Radial Sphere — the cosmic sea star
The Radial Sphere is an organic three-dimensional structure: a bright white central core from which 22 arms extend in all directions of space, each made of 12 spheres of increasing size. The whole thing looks like a high-dimensional sea star, a cosmic urchin, or a giant atom pulsing to the rhythm of your music.
What you see
The core is a luminous icosahedron whose brightness varies with bass intensity. From it extend 22 arms arranged according to a Fibonacci distribution on the sphere (for perfectly uniform spacing). Each arm extends or retracts according to its assigned frequency — arms corresponding to bass extend in slow, powerful explosions, while those for treble vibrate rapidly in quick tremors.
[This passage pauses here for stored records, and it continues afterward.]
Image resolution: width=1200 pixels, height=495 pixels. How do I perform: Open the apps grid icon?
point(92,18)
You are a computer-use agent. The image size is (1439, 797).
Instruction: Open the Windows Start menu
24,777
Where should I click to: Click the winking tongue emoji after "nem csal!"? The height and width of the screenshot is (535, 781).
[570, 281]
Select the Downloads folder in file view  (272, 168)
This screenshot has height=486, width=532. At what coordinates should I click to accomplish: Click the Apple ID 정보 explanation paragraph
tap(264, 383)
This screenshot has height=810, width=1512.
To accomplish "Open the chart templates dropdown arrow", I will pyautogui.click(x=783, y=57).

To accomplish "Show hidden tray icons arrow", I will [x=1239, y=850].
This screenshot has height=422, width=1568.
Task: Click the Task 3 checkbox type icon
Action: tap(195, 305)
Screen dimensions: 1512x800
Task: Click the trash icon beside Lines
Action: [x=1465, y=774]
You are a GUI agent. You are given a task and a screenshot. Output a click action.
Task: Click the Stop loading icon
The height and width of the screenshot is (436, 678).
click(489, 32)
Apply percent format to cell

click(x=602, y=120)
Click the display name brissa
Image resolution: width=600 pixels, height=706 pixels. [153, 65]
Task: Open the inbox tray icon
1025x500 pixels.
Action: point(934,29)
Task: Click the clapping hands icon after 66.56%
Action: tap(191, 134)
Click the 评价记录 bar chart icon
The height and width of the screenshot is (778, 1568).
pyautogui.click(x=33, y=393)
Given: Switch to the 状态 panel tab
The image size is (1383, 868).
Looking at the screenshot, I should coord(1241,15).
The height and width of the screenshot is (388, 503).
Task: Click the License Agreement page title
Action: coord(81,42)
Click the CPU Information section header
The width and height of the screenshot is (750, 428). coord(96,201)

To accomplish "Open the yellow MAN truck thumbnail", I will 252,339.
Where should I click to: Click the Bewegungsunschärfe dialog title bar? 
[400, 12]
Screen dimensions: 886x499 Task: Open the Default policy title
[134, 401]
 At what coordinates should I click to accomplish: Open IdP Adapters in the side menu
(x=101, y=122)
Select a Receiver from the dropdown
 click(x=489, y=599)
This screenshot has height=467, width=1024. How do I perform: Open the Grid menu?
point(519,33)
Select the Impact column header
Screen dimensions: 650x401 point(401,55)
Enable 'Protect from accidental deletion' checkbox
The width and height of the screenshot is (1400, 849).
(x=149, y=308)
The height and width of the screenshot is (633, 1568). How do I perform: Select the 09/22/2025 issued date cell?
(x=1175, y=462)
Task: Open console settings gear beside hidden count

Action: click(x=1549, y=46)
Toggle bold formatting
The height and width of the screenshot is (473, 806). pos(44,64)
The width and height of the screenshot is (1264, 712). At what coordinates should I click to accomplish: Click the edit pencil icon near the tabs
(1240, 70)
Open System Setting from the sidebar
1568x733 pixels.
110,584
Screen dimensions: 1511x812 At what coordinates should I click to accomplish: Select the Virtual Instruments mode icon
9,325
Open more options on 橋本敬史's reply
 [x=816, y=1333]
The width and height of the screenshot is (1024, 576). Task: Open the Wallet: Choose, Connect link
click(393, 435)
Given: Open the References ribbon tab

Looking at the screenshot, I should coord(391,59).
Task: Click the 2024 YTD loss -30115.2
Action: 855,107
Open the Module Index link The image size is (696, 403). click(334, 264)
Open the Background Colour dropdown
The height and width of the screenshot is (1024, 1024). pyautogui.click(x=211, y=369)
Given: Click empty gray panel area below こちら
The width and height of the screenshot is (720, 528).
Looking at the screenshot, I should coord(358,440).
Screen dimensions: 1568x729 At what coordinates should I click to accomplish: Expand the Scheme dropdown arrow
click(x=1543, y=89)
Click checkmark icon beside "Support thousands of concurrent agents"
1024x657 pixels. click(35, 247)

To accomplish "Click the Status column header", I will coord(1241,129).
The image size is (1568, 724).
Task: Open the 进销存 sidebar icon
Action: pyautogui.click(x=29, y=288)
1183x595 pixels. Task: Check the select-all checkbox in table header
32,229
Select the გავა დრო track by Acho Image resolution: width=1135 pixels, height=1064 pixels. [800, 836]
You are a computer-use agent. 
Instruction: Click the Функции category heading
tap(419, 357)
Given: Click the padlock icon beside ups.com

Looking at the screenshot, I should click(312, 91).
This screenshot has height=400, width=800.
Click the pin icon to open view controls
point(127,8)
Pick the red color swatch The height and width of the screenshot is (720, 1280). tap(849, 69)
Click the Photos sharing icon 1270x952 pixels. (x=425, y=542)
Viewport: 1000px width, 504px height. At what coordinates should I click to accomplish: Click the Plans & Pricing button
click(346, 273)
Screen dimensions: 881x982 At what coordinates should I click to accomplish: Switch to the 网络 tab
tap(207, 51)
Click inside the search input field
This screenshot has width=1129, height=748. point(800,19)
Each arm has its own HSL color, creating a three-dimensional rainbow that slowly rotates. Pyramids (4-face ConeGeometry) orbit the structure at varying distances, moving outward during energy peaks.
Geometry and motion
The entire scene performs a complex rotation on three axes at slightly different speeds depending on the mids, giving an impression of chaotic yet harmonious rotation — like a planet whose orbit is disturbed by sound.
Technology
IcosahedronGeometry core (detail 3). The 22 arm directions are calculated via Fibonacci distribution on the sphere (golden phi). Each arm contains BALLS_PER_ARM=12 spheres whose radial position = frac × freq_amplitude × ARM_MAX_R. ConeGeometry pyramids (4 faces) with additive blending for the luminous effect.